Saved data entries:
╭──

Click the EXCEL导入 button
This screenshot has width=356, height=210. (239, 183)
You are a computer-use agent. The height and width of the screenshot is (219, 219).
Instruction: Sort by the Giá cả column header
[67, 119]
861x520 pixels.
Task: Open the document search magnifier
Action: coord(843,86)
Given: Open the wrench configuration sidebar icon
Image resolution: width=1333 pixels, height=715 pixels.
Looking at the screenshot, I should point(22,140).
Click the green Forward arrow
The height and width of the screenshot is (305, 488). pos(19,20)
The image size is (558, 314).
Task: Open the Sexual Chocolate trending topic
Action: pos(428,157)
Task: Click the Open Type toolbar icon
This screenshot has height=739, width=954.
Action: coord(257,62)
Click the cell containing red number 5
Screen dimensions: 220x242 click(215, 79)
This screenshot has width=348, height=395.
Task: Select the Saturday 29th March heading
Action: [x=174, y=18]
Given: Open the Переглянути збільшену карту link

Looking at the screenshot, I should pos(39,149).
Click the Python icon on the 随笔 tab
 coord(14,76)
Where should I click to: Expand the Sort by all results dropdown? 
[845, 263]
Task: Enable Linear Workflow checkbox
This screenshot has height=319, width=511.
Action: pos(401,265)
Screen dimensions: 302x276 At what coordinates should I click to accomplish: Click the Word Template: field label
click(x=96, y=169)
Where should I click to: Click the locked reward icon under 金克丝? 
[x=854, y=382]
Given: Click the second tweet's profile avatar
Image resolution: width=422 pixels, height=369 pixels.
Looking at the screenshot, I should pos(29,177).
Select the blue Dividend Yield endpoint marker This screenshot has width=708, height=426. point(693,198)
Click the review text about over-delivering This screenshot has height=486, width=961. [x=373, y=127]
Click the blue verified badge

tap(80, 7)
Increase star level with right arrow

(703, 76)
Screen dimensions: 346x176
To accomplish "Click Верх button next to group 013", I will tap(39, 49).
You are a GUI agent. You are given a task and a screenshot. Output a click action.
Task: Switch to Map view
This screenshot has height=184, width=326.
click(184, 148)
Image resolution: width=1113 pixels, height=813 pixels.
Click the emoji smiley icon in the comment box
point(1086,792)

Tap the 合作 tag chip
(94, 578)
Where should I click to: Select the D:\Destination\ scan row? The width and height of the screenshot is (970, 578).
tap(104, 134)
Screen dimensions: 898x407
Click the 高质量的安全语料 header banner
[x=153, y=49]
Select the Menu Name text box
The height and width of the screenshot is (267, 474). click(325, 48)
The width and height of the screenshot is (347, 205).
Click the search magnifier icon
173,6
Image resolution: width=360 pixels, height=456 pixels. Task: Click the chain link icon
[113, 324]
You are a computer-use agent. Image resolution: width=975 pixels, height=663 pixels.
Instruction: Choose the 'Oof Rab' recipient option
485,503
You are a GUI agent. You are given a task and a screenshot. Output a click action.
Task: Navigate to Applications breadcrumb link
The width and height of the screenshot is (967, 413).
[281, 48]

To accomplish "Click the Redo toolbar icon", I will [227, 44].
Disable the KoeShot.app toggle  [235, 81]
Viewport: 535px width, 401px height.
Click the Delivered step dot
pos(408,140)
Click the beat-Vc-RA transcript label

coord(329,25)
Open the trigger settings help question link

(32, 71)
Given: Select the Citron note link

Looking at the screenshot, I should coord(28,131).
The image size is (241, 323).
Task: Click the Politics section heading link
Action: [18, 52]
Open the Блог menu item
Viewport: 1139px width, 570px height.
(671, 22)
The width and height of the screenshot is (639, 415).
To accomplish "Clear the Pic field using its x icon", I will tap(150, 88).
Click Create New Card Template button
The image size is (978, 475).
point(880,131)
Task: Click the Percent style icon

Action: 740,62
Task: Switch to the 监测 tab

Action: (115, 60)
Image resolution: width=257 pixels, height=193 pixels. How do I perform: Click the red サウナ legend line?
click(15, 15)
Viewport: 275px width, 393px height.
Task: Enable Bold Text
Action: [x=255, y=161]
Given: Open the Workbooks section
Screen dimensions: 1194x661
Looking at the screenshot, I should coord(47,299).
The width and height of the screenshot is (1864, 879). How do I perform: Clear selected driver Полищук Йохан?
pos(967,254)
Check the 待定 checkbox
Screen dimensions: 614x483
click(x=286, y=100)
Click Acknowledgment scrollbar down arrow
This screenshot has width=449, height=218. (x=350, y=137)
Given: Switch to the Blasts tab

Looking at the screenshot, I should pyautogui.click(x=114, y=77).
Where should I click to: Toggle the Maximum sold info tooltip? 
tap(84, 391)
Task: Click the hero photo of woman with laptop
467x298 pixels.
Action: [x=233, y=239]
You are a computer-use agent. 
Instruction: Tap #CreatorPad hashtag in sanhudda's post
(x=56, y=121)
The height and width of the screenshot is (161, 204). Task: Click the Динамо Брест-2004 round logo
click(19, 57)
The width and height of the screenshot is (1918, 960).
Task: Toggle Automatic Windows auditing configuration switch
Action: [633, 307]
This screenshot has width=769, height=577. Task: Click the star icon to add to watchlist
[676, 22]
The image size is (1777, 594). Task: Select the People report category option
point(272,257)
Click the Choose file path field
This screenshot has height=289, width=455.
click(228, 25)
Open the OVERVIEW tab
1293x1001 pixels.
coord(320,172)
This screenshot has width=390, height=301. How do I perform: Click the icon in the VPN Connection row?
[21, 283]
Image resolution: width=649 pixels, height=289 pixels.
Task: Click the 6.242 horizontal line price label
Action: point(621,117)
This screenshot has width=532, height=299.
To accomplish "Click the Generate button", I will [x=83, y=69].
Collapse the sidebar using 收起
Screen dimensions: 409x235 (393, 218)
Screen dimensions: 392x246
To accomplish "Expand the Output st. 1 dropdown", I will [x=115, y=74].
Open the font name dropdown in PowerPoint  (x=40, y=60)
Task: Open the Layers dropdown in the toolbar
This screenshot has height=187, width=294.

╰──

Task instructions:
Would you transcribe the records above exactly, leaving nothing out?

Response area:
Click the EXCEL导入 button
This screenshot has width=356, height=210. (239, 183)
You are a computer-use agent. The height and width of the screenshot is (219, 219).
Instruction: Sort by the Giá cả column header
[67, 119]
861x520 pixels.
Task: Open the document search magnifier
Action: coord(843,86)
Given: Open the wrench configuration sidebar icon
Image resolution: width=1333 pixels, height=715 pixels.
Looking at the screenshot, I should point(22,140).
Click the green Forward arrow
The height and width of the screenshot is (305, 488). pos(19,20)
The image size is (558, 314).
Task: Open the Sexual Chocolate trending topic
Action: pos(428,157)
Task: Click the Open Type toolbar icon
This screenshot has height=739, width=954.
Action: coord(257,62)
Click the cell containing red number 5
Screen dimensions: 220x242 click(215, 79)
This screenshot has width=348, height=395.
Task: Select the Saturday 29th March heading
Action: [x=174, y=18]
Given: Open the Переглянути збільшену карту link

Looking at the screenshot, I should pos(39,149).
Click the Python icon on the 随笔 tab
 coord(14,76)
Where should I click to: Expand the Sort by all results dropdown? 
[845, 263]
Task: Enable Linear Workflow checkbox
This screenshot has height=319, width=511.
Action: pos(401,265)
Screen dimensions: 302x276 At what coordinates should I click to accomplish: Click the Word Template: field label
click(x=96, y=169)
Where should I click to: Click the locked reward icon under 金克丝? 
[x=854, y=382]
Given: Click the second tweet's profile avatar
Image resolution: width=422 pixels, height=369 pixels.
Looking at the screenshot, I should pos(29,177).
Select the blue Dividend Yield endpoint marker This screenshot has width=708, height=426. point(693,198)
Click the review text about over-delivering This screenshot has height=486, width=961. [x=373, y=127]
Click the blue verified badge

tap(80, 7)
Increase star level with right arrow

(703, 76)
Screen dimensions: 346x176
To accomplish "Click Верх button next to group 013", I will tap(39, 49).
You are a GUI agent. You are given a task and a screenshot. Output a click action.
Task: Switch to Map view
This screenshot has height=184, width=326.
click(184, 148)
Image resolution: width=1113 pixels, height=813 pixels.
Click the emoji smiley icon in the comment box
point(1086,792)

Tap the 合作 tag chip
(94, 578)
Where should I click to: Select the D:\Destination\ scan row? The width and height of the screenshot is (970, 578).
tap(104, 134)
Screen dimensions: 898x407
Click the 高质量的安全语料 header banner
[x=153, y=49]
Select the Menu Name text box
The height and width of the screenshot is (267, 474). click(325, 48)
The width and height of the screenshot is (347, 205).
Click the search magnifier icon
173,6
Image resolution: width=360 pixels, height=456 pixels. Task: Click the chain link icon
[113, 324]
You are a computer-use agent. Image resolution: width=975 pixels, height=663 pixels.
Instruction: Choose the 'Oof Rab' recipient option
485,503
You are a GUI agent. You are given a task and a screenshot. Output a click action.
Task: Navigate to Applications breadcrumb link
The width and height of the screenshot is (967, 413).
[281, 48]

To accomplish "Click the Redo toolbar icon", I will [227, 44].
Disable the KoeShot.app toggle  [235, 81]
Viewport: 535px width, 401px height.
Click the Delivered step dot
pos(408,140)
Click the beat-Vc-RA transcript label

coord(329,25)
Open the trigger settings help question link

(32, 71)
Given: Select the Citron note link

Looking at the screenshot, I should coord(28,131).
The image size is (241, 323).
Task: Click the Politics section heading link
Action: [18, 52]
Open the Блог menu item
Viewport: 1139px width, 570px height.
(671, 22)
The width and height of the screenshot is (639, 415).
To accomplish "Clear the Pic field using its x icon", I will tap(150, 88).
Click Create New Card Template button
The image size is (978, 475).
point(880,131)
Task: Click the Percent style icon

Action: 740,62
Task: Switch to the 监测 tab

Action: (115, 60)
Image resolution: width=257 pixels, height=193 pixels. How do I perform: Click the red サウナ legend line?
click(15, 15)
Viewport: 275px width, 393px height.
Task: Enable Bold Text
Action: [x=255, y=161]
Given: Open the Workbooks section
Screen dimensions: 1194x661
Looking at the screenshot, I should coord(47,299).
The width and height of the screenshot is (1864, 879). How do I perform: Clear selected driver Полищук Йохан?
pos(967,254)
Check the 待定 checkbox
Screen dimensions: 614x483
click(x=286, y=100)
Click Acknowledgment scrollbar down arrow
This screenshot has width=449, height=218. (x=350, y=137)
Given: Switch to the Blasts tab

Looking at the screenshot, I should pyautogui.click(x=114, y=77).
Where should I click to: Toggle the Maximum sold info tooltip? 
tap(84, 391)
Task: Click the hero photo of woman with laptop
467x298 pixels.
Action: [x=233, y=239]
You are a computer-use agent. 
Instruction: Tap #CreatorPad hashtag in sanhudda's post
(x=56, y=121)
The height and width of the screenshot is (161, 204). Task: Click the Динамо Брест-2004 round logo
click(19, 57)
The width and height of the screenshot is (1918, 960).
Task: Toggle Automatic Windows auditing configuration switch
Action: [633, 307]
This screenshot has width=769, height=577. Task: Click the star icon to add to watchlist
[676, 22]
The image size is (1777, 594). Task: Select the People report category option
point(272,257)
Click the Choose file path field
This screenshot has height=289, width=455.
click(228, 25)
Open the OVERVIEW tab
1293x1001 pixels.
coord(320,172)
This screenshot has width=390, height=301. How do I perform: Click the icon in the VPN Connection row?
[21, 283]
Image resolution: width=649 pixels, height=289 pixels.
Task: Click the 6.242 horizontal line price label
Action: point(621,117)
This screenshot has width=532, height=299.
To accomplish "Click the Generate button", I will [x=83, y=69].
Collapse the sidebar using 收起
Screen dimensions: 409x235 (393, 218)
Screen dimensions: 392x246
To accomplish "Expand the Output st. 1 dropdown", I will [x=115, y=74].
Open the font name dropdown in PowerPoint  (x=40, y=60)
Task: Open the Layers dropdown in the toolbar
This screenshot has height=187, width=294.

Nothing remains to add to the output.